Stored items:
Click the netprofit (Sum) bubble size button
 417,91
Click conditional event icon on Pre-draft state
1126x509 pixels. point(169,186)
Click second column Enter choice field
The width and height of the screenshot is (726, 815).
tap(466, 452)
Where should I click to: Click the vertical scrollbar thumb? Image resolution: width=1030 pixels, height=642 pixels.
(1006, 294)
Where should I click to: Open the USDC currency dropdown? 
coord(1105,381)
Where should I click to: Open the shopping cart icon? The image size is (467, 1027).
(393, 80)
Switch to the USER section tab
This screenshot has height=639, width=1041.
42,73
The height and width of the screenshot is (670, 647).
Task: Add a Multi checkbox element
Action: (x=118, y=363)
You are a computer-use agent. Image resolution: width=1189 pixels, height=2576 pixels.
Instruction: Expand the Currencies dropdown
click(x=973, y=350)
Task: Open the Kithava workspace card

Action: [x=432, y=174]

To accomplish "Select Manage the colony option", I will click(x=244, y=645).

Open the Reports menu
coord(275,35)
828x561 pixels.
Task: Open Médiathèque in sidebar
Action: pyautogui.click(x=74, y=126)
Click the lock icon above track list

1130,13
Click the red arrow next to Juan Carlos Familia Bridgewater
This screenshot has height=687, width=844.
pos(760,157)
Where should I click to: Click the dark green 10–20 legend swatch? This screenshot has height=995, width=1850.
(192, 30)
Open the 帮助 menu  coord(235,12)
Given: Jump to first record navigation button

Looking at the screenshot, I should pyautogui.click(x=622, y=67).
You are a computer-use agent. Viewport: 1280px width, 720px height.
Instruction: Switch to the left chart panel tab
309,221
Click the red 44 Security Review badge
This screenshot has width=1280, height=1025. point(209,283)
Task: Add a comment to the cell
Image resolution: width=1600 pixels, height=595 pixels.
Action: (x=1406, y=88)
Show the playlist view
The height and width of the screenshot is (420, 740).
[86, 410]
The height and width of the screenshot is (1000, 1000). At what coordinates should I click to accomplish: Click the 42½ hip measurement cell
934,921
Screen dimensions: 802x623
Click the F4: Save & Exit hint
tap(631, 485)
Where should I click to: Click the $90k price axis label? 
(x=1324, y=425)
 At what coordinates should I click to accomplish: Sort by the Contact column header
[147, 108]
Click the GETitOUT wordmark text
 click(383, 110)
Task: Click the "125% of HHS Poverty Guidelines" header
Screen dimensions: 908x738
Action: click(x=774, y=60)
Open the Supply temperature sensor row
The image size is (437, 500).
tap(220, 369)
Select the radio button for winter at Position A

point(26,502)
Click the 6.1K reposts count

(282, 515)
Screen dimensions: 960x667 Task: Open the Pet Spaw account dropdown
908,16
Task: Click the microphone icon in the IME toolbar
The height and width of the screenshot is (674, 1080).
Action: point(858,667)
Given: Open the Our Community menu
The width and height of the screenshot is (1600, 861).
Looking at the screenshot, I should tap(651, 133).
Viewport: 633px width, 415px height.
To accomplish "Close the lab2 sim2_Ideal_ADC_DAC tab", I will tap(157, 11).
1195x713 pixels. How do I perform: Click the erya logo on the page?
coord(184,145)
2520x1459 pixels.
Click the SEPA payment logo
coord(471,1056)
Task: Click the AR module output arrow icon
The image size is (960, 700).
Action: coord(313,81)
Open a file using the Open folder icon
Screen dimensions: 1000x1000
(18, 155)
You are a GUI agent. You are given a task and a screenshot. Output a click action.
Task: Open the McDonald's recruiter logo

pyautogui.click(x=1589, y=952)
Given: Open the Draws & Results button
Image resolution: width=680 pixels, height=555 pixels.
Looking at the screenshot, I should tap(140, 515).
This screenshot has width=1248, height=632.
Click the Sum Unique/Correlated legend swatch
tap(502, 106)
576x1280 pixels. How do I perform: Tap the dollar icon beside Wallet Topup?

▸ **EXERCISE**:
Word for word, restate only the lines from the one containing "Given: Open the Draws & Results button" through the last line of the entries, with both ends kept.

▸ **RESPONSE TO THE TASK**:
Given: Open the Draws & Results button
Image resolution: width=680 pixels, height=555 pixels.
Looking at the screenshot, I should tap(140, 515).
This screenshot has width=1248, height=632.
Click the Sum Unique/Correlated legend swatch
tap(502, 106)
576x1280 pixels. How do I perform: Tap the dollar icon beside Wallet Topup?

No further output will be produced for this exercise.